### WHAT THIS TASK INVOLVES
Below, find the part of the items that opens with the line containing "Select the Browse music note icon" and closes with the line containing "Looking at the". Write that part out again with "Browse" changed to "Explore", keep everything else the same, and leave the pictures out.

### EXERCISE DATA
● ● ● ● ●

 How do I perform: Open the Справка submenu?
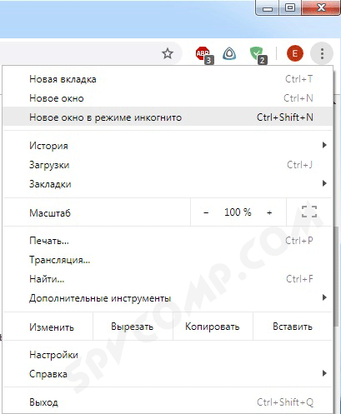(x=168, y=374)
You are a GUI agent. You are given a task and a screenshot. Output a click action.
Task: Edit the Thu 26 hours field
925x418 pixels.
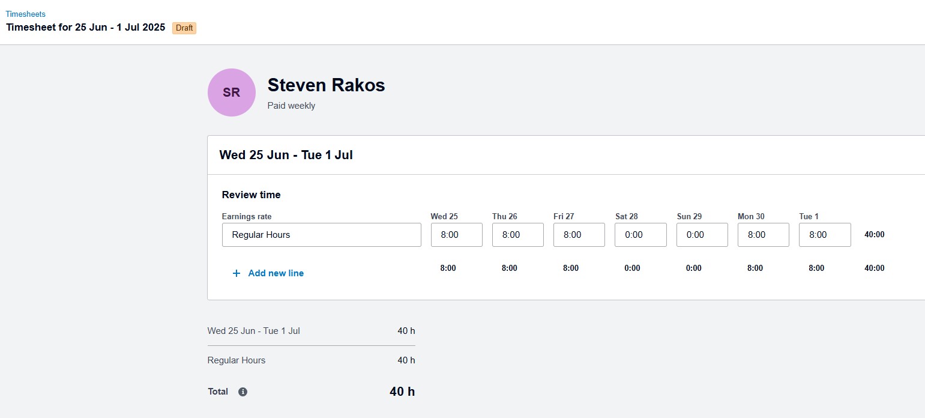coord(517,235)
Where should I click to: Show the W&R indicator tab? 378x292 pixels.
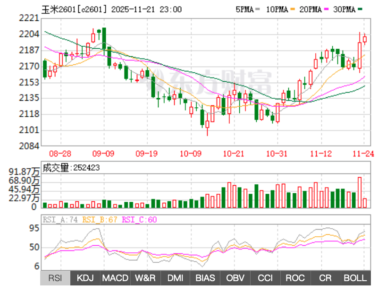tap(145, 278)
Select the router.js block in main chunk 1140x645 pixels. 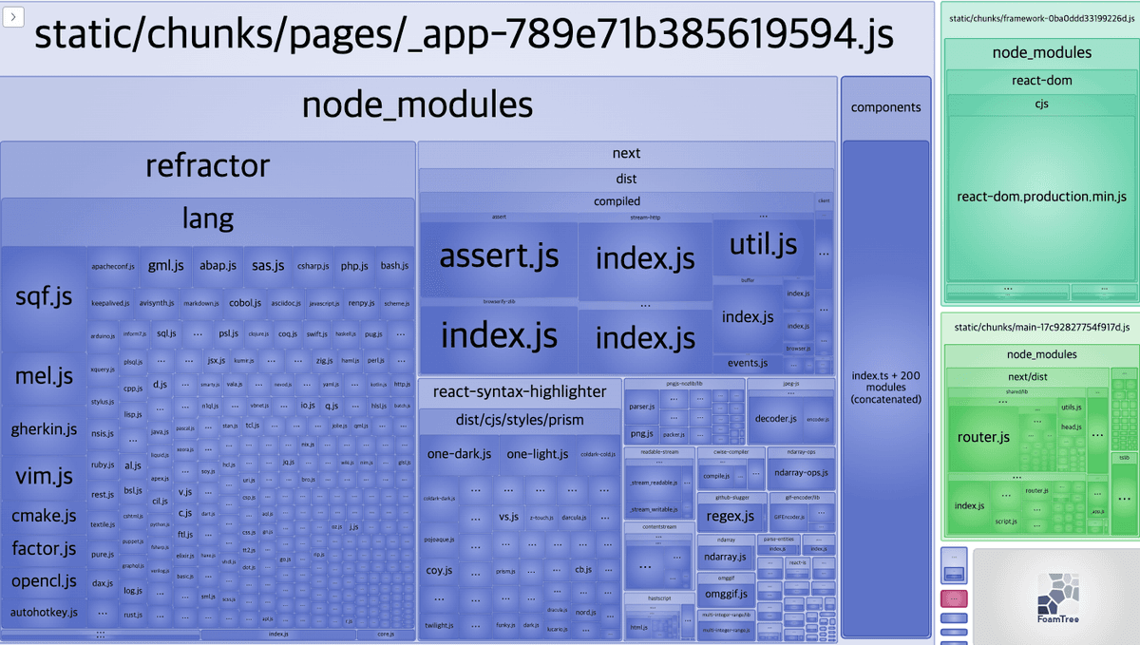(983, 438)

● ● ● ● ●

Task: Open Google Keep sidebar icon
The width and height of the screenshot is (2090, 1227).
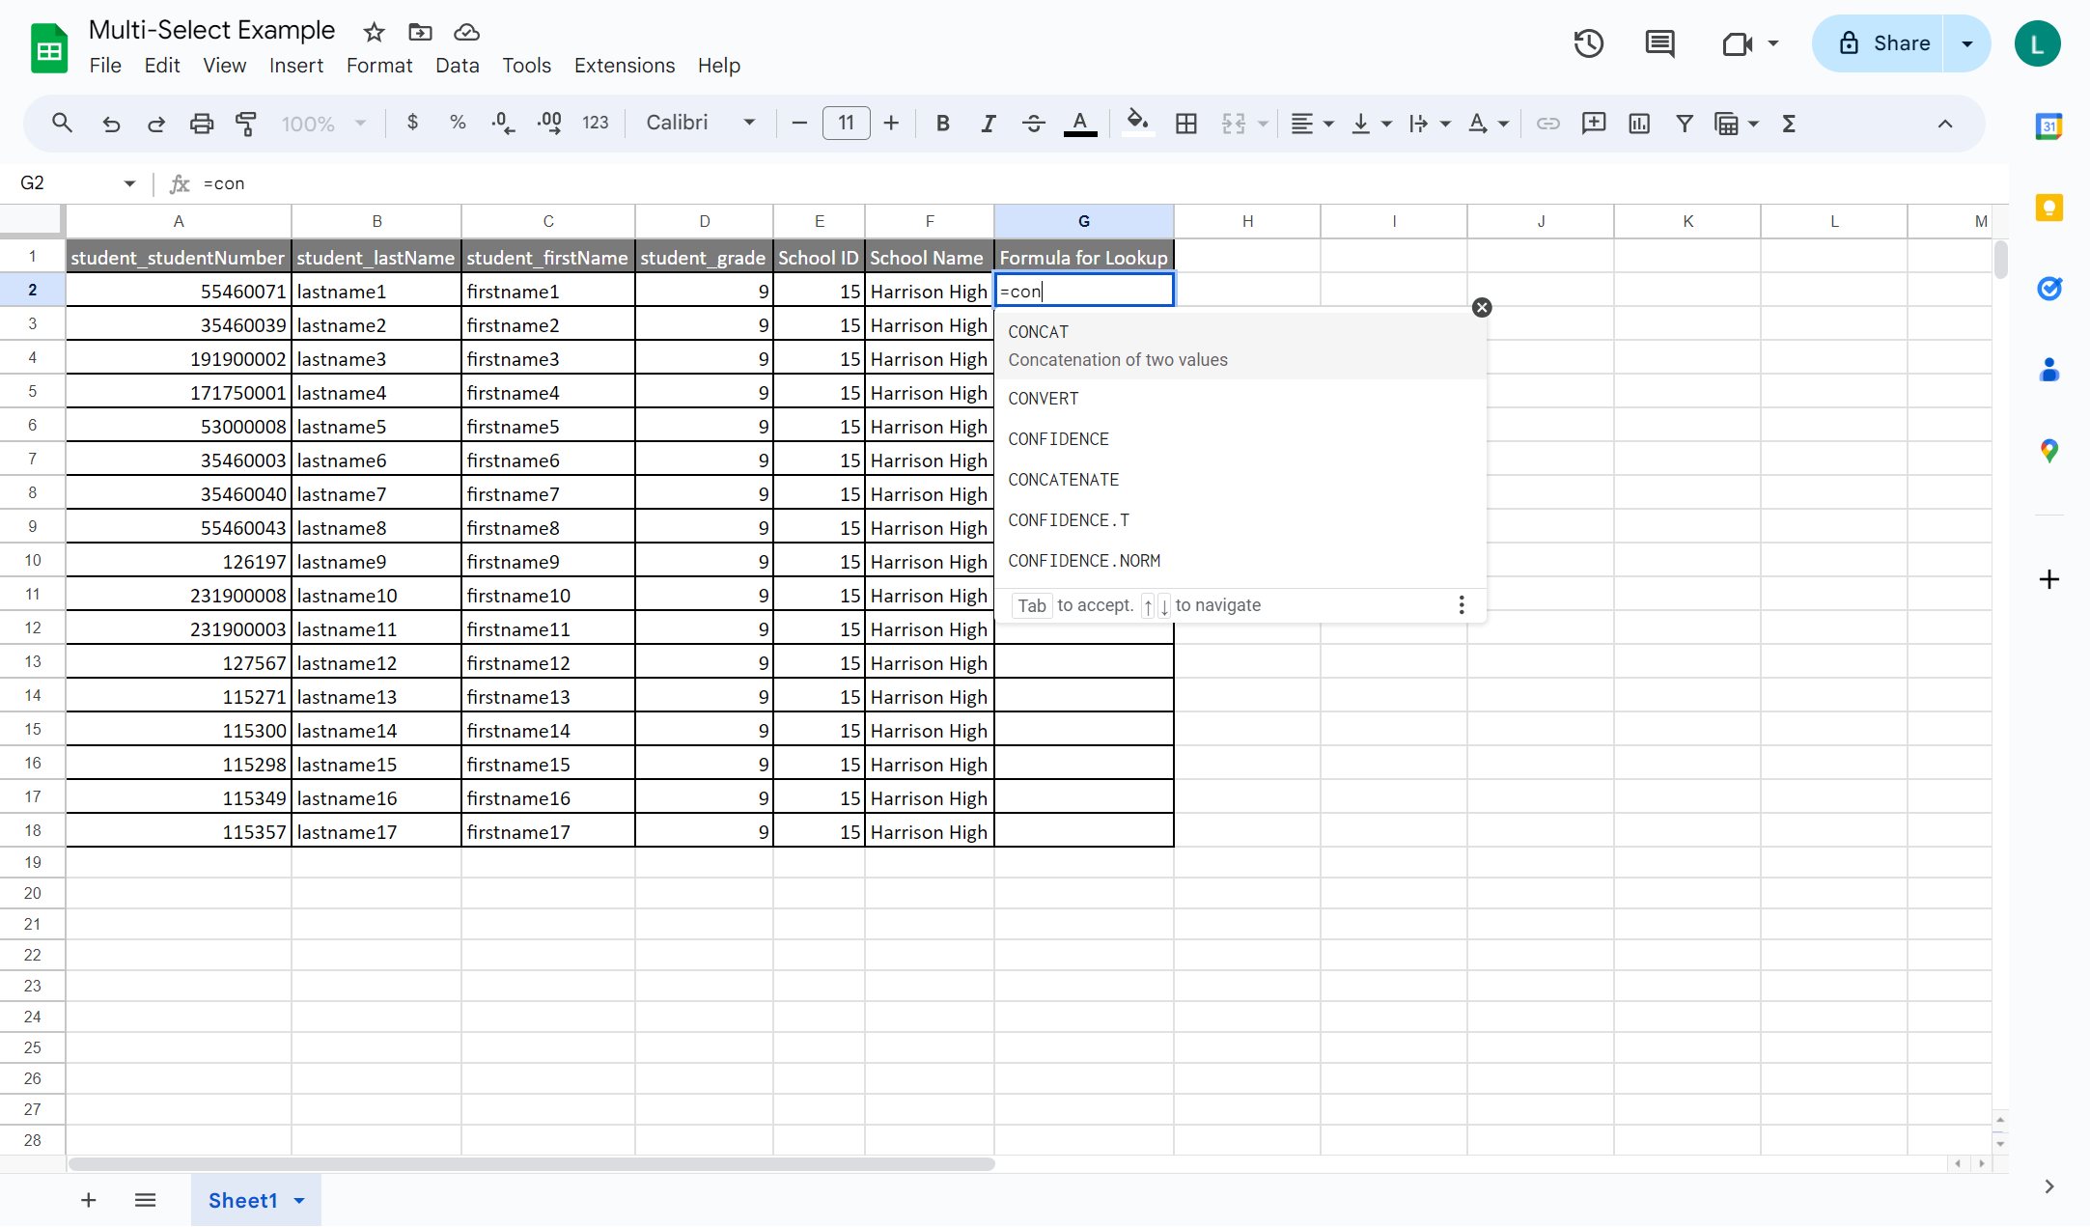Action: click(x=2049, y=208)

● ● ● ● ●

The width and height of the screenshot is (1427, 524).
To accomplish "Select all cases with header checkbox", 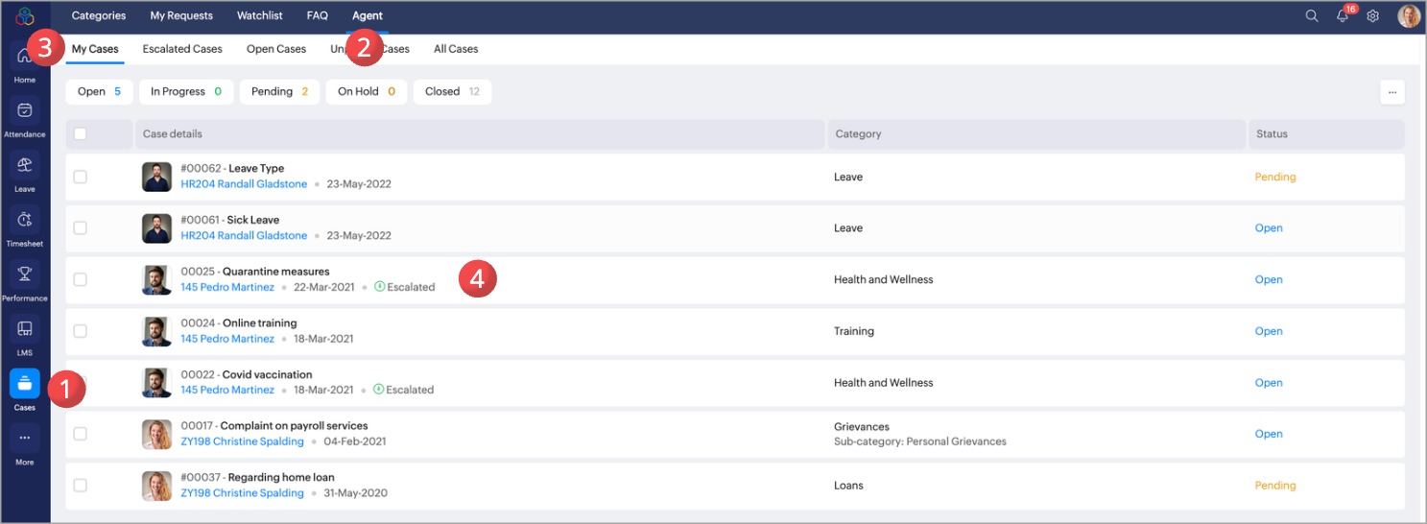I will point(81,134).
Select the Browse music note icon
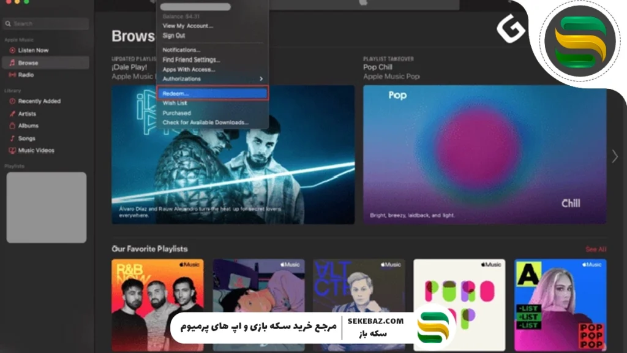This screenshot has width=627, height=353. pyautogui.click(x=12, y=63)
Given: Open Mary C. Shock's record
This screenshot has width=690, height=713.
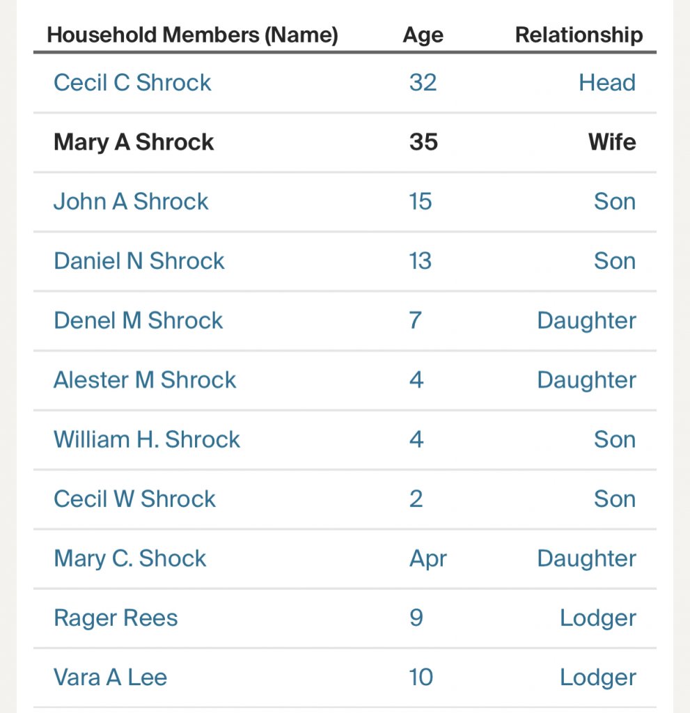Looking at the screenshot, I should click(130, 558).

● ● ● ● ●

### RESULT FOR THIS TASK
Select the Explore music note icon
This screenshot has width=627, height=353. pyautogui.click(x=12, y=63)
Given: Open Mary C. Shock's record
This screenshot has width=690, height=713.
Looking at the screenshot, I should click(130, 558).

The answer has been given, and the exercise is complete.